(What you need to do)
Exactly the lines below starting at the line with "Given: Click the Redis Chat Memory icon" and ending at the line with "Task: Select the yellow device profile icon" are wanted, with both ends included. Leave out the pictures and add no other lines.

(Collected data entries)
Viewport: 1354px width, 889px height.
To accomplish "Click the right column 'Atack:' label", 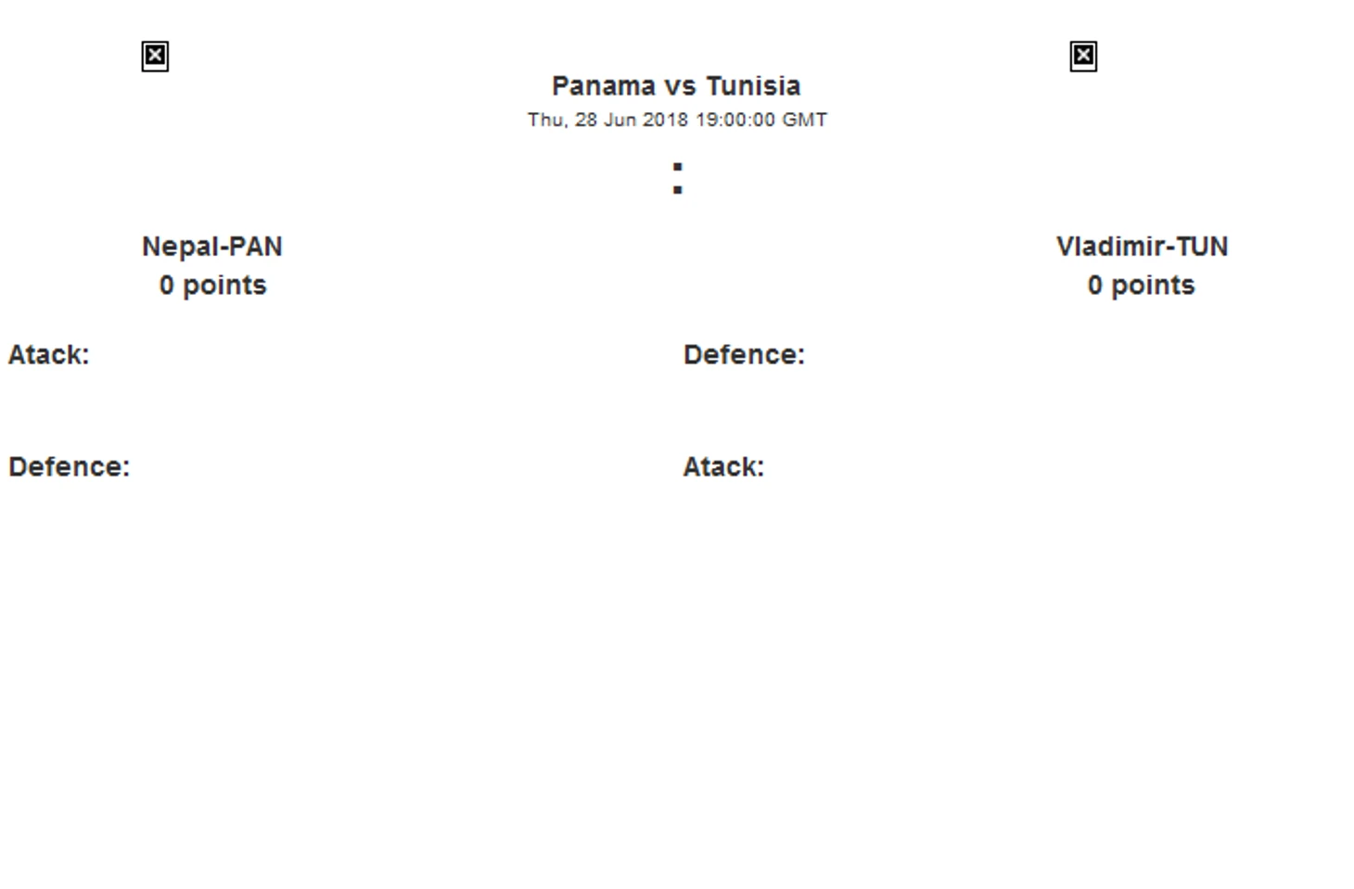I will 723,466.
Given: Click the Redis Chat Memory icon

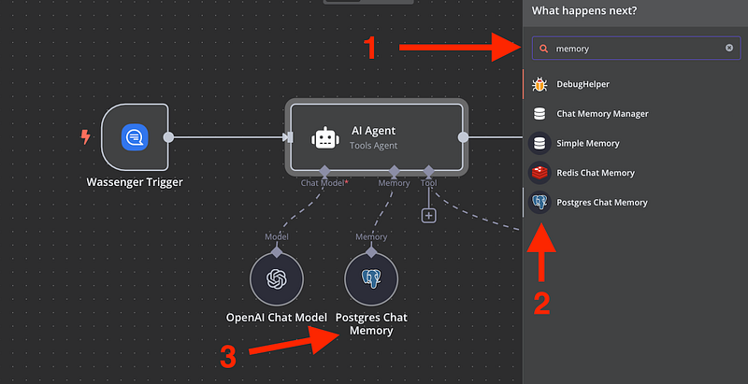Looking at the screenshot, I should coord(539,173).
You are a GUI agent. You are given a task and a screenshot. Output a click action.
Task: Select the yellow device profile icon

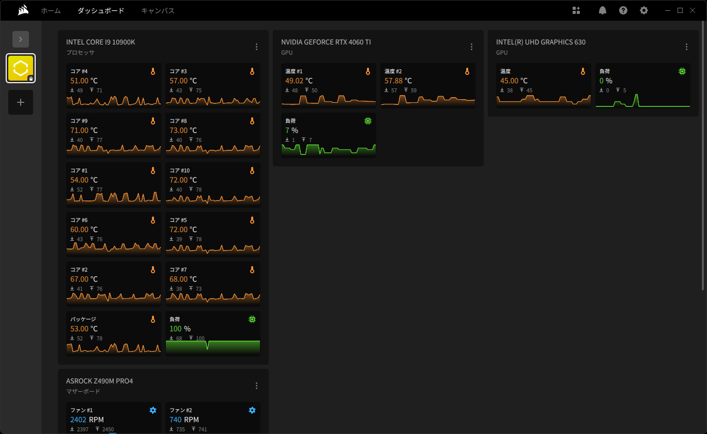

--

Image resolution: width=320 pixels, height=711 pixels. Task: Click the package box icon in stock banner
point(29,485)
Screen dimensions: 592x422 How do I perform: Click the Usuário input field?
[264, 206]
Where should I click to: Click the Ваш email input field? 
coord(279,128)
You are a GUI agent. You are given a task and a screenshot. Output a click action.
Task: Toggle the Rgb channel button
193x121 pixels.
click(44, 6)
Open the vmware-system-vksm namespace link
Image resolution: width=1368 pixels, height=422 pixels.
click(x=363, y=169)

(Finished exercise)
Given: Click the Redis Chat Memory icon

Looking at the screenshot, I should coord(539,173).
You are a GUI agent. You are given a task and a screenshot. Output a click action.
Task: Select the yellow device profile icon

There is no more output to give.